▶ WHAT YOU WILL DO: Copy out, word for word, everything from the line containing "Task: Click the transaction" down to the line containing "The width and height of the screenshot is (550, 392).", with both of those lines included.

(Pointing records for text and elements)

□ □ □

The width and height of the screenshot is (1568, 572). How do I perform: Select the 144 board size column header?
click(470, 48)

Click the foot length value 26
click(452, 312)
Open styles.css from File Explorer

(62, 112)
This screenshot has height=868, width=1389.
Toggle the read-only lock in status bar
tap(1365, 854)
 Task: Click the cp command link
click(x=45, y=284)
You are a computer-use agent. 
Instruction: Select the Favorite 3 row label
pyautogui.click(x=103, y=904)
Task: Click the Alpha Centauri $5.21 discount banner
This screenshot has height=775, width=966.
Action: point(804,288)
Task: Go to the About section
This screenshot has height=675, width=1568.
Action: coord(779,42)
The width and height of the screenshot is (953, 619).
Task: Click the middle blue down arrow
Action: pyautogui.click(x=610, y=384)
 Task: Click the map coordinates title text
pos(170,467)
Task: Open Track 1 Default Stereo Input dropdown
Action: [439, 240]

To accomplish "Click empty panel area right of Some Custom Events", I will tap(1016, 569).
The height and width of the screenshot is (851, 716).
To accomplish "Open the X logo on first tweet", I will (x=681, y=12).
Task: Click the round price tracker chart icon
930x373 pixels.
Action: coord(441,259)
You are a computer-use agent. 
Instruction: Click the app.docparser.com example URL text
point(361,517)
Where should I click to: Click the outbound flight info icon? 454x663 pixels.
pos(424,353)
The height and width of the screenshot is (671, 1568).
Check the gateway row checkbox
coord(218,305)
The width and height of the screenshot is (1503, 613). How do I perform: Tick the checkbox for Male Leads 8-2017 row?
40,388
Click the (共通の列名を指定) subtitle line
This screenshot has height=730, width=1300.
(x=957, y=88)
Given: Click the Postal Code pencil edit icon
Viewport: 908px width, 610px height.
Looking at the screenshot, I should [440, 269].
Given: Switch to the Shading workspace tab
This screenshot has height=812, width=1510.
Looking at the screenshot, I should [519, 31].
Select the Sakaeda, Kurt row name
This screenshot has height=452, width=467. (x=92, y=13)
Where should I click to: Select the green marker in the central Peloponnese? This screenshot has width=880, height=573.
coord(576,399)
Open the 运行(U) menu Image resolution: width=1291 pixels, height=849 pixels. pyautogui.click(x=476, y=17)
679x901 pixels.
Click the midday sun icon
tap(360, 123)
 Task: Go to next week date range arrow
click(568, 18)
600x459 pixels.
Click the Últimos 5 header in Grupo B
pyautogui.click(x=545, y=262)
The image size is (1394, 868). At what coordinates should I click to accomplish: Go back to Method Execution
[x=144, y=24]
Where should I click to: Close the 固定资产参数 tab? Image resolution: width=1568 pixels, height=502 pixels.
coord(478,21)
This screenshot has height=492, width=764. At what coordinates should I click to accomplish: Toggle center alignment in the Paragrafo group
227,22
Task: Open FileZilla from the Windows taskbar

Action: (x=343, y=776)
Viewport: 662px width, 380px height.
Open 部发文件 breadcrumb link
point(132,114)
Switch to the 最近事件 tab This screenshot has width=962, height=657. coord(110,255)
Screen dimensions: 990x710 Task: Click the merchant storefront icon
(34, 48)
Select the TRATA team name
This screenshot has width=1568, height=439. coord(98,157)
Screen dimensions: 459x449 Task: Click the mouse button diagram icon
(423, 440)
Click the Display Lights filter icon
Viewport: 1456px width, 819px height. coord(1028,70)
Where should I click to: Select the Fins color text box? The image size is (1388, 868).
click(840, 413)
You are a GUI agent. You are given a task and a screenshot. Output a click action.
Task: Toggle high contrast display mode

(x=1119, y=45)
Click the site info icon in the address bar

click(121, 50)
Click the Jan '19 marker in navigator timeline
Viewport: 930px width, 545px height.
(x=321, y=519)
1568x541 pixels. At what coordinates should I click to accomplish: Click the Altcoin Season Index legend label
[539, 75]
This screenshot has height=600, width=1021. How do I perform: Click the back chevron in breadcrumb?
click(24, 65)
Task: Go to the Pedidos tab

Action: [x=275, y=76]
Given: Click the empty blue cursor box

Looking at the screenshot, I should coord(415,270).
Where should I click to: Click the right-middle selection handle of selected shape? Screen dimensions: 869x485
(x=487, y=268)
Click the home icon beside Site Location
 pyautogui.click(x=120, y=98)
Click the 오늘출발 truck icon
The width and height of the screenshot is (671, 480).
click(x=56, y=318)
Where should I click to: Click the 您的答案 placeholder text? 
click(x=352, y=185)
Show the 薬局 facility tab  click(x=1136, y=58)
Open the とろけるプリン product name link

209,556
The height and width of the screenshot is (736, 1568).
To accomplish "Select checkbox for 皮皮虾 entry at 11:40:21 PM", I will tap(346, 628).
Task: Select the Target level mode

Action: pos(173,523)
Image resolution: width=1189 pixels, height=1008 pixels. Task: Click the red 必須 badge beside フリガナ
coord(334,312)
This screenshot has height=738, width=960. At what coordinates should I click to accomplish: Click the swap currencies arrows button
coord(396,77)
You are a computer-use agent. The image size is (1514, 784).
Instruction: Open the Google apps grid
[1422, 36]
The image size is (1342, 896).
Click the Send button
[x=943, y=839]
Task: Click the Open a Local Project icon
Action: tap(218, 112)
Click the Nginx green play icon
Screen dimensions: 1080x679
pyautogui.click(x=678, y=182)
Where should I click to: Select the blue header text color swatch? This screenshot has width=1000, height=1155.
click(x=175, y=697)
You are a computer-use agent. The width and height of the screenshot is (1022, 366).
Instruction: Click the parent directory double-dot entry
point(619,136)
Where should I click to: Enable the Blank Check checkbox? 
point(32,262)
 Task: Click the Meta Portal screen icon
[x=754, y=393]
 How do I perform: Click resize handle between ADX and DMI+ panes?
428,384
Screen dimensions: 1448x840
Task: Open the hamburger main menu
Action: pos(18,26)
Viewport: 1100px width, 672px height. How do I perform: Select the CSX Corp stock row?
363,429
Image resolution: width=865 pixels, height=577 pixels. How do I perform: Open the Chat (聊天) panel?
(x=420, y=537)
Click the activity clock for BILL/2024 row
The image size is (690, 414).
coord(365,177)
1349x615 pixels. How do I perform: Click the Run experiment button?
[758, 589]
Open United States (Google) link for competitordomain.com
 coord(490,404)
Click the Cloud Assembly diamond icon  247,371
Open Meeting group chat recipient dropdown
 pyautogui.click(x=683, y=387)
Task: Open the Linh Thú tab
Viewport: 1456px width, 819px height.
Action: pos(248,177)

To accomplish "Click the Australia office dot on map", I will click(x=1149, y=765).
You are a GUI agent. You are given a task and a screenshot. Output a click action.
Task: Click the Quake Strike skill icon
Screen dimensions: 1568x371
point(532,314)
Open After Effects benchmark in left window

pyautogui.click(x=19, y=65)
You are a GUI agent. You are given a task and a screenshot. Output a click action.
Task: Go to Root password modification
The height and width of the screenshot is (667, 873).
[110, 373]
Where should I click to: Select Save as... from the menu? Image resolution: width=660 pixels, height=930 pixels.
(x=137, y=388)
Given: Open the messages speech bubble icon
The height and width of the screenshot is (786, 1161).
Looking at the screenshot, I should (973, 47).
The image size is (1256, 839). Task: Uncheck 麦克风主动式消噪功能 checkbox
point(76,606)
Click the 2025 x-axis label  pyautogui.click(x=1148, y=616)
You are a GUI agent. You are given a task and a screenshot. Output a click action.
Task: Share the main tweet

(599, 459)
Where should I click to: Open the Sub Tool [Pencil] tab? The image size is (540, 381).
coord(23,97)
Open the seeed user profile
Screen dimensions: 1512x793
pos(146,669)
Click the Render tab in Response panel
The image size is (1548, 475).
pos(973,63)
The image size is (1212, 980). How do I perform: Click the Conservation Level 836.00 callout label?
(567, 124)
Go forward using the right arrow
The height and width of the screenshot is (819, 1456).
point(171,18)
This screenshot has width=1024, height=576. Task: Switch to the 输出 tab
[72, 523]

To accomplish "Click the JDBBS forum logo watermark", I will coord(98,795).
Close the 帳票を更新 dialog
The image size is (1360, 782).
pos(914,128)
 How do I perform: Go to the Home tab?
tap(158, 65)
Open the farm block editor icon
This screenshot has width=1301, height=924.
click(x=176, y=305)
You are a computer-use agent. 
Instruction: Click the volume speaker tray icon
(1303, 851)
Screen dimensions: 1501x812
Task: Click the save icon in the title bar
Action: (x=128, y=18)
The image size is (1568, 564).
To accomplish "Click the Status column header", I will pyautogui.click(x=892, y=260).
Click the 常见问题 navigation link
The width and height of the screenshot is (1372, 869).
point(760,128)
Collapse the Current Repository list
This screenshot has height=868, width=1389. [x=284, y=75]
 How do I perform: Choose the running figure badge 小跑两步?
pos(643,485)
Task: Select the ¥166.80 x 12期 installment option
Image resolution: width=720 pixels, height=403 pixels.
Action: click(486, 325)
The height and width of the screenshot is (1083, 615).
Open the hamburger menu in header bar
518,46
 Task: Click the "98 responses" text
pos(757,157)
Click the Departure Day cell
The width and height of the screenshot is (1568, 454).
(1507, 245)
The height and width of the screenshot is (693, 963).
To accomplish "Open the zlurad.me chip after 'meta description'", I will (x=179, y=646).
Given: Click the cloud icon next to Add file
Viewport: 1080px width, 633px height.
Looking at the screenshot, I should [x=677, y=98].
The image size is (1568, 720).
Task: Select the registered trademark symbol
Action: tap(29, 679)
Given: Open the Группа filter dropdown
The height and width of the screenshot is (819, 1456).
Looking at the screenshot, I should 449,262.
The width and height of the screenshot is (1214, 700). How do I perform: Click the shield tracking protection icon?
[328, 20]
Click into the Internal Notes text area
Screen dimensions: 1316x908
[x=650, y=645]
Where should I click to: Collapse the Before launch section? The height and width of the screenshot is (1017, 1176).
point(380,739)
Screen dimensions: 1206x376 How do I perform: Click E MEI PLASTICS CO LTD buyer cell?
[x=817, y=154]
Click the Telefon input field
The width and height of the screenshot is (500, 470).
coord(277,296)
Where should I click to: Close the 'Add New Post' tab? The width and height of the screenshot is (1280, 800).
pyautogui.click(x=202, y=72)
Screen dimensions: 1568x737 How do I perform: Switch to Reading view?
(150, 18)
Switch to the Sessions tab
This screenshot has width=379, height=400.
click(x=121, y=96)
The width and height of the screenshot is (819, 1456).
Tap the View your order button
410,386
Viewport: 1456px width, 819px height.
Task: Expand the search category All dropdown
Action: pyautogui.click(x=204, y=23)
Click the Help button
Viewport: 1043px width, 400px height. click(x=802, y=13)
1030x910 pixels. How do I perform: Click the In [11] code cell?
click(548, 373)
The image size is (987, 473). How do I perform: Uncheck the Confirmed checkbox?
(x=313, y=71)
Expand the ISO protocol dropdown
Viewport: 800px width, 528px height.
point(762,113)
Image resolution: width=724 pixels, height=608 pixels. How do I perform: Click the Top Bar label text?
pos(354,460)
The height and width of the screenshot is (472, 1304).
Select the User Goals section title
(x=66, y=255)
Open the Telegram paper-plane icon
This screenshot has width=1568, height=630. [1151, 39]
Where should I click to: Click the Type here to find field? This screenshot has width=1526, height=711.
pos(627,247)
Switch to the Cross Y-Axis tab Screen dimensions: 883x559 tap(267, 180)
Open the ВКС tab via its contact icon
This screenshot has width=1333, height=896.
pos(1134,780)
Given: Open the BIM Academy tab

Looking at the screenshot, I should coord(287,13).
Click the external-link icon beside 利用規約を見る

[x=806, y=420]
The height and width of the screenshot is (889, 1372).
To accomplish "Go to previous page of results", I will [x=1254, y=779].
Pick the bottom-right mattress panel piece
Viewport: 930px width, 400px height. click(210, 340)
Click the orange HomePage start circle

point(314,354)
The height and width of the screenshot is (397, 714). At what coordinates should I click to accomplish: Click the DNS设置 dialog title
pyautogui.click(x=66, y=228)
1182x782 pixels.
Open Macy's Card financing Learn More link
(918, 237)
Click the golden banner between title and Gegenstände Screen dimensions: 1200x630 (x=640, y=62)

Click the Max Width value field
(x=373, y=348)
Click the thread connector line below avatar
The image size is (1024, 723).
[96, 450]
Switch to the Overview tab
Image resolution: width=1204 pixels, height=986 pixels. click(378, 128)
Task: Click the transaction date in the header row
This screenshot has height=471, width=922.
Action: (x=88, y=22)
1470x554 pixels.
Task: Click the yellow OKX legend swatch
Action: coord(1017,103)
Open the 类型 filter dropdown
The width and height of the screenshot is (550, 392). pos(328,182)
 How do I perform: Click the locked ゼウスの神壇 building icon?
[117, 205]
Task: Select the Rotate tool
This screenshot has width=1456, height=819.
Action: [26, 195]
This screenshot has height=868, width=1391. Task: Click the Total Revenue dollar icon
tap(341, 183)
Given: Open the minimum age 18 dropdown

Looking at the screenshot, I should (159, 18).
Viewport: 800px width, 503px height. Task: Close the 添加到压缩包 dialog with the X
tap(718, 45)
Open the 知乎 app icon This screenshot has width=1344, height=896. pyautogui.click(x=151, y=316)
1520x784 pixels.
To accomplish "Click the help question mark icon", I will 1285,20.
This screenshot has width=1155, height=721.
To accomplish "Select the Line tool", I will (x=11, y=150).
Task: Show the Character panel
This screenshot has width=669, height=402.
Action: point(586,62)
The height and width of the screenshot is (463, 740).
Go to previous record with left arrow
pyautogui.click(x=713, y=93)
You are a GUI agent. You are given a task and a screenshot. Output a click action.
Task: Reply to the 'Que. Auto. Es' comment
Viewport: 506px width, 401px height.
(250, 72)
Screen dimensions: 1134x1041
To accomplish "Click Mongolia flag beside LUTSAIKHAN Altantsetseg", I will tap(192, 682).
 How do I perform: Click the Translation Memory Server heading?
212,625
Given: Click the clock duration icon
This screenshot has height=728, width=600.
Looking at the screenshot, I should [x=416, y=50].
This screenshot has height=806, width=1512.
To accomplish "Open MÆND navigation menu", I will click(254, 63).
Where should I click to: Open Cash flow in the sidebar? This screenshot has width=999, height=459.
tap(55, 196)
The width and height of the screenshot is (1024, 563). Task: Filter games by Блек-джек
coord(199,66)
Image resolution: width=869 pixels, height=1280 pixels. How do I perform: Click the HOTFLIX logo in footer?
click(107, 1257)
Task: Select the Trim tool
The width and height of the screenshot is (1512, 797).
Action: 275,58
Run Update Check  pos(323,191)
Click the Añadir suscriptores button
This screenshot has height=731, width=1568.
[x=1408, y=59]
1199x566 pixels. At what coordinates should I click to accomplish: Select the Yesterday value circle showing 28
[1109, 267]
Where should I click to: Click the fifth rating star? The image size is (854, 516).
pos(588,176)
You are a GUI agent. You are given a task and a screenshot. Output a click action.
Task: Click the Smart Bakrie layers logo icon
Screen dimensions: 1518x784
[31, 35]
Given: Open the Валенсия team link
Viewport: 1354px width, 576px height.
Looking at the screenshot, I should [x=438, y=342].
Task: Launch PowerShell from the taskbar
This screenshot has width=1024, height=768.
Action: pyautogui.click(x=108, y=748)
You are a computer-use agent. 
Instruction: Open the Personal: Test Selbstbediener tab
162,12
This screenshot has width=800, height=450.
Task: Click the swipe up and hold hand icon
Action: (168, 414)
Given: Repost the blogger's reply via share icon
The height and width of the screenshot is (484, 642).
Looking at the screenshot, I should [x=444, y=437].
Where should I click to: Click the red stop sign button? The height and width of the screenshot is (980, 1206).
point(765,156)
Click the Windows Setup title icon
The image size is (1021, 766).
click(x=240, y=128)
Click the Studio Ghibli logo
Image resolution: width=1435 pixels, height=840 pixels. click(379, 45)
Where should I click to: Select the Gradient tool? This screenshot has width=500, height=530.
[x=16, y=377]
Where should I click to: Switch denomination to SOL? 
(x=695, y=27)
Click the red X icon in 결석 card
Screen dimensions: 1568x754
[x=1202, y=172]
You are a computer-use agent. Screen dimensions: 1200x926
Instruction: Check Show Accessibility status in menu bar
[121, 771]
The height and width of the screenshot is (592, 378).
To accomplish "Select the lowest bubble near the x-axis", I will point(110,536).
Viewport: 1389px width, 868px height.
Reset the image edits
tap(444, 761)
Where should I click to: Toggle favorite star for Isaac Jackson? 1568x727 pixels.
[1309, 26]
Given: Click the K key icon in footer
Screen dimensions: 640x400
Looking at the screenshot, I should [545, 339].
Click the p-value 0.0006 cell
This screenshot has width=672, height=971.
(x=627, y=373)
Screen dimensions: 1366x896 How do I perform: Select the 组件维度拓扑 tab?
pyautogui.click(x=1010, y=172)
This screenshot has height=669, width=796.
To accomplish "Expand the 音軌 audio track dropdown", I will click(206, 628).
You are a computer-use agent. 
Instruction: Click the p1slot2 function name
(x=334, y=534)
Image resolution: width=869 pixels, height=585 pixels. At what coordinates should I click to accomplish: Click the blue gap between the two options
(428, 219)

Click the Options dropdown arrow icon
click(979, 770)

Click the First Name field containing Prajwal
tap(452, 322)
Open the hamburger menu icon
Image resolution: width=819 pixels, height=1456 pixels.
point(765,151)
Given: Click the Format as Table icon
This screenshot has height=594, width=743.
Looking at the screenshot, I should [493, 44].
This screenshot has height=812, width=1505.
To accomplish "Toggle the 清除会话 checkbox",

□ □ □

▶ SOLUTION TO THE EXERCISE:
Task: Click the transaction date in the header row
This screenshot has height=471, width=922.
Action: (x=88, y=22)
1470x554 pixels.
Task: Click the yellow OKX legend swatch
Action: coord(1017,103)
Open the 类型 filter dropdown
The width and height of the screenshot is (550, 392). pos(328,182)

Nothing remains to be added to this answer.